(Stored records)
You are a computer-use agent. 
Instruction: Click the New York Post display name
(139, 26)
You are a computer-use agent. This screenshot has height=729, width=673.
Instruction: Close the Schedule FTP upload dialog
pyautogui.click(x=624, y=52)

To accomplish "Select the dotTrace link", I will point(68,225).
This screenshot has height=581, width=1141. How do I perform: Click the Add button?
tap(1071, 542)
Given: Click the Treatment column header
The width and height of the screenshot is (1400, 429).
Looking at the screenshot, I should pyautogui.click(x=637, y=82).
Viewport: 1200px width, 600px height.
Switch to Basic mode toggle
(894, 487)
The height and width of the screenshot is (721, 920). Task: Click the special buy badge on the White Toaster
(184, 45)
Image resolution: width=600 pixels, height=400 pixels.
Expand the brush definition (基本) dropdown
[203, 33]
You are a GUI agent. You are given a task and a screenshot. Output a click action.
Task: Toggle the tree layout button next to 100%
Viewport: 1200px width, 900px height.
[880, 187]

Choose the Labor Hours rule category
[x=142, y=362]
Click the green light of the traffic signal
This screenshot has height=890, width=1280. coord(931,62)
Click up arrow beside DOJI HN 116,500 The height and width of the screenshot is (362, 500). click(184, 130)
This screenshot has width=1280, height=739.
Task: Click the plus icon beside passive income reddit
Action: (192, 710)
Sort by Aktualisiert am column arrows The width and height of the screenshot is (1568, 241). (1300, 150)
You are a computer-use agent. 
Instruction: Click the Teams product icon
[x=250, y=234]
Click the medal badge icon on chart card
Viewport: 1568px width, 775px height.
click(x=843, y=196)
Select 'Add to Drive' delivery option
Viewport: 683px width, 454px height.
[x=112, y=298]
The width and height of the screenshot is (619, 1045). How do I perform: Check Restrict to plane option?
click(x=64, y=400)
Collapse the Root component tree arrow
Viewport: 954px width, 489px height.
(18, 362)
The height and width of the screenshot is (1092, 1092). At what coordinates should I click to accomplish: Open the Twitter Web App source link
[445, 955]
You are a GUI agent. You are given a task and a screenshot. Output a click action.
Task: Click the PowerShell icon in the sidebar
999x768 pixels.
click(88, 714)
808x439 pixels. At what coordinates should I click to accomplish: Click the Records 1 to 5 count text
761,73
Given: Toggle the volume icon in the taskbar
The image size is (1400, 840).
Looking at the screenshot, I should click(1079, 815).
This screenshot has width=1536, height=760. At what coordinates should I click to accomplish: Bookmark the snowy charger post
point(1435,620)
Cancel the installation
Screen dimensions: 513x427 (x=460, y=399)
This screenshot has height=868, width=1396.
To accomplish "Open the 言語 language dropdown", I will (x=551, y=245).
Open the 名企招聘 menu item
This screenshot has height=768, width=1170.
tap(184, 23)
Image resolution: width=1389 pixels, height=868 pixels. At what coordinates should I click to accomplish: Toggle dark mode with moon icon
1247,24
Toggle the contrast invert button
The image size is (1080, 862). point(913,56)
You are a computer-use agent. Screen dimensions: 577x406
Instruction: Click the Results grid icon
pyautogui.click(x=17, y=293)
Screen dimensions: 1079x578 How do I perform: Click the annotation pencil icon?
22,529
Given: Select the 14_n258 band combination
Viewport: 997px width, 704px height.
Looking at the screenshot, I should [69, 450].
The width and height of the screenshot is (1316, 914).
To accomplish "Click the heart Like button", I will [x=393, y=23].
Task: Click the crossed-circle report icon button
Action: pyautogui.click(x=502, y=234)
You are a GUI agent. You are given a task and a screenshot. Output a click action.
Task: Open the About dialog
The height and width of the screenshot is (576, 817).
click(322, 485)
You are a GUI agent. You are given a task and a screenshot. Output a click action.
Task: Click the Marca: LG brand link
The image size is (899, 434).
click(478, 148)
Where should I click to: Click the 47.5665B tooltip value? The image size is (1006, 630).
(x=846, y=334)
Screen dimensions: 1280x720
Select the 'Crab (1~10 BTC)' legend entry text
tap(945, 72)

◆ **EXERCISE INSTRUCTIONS**
Check each line of the data above for the word "tree" and copy the ones where it is found.

◆ **SOLUTION TO THIS PROBLEM**
Task: Toggle the tree layout button next to 100%
Collapse the Root component tree arrow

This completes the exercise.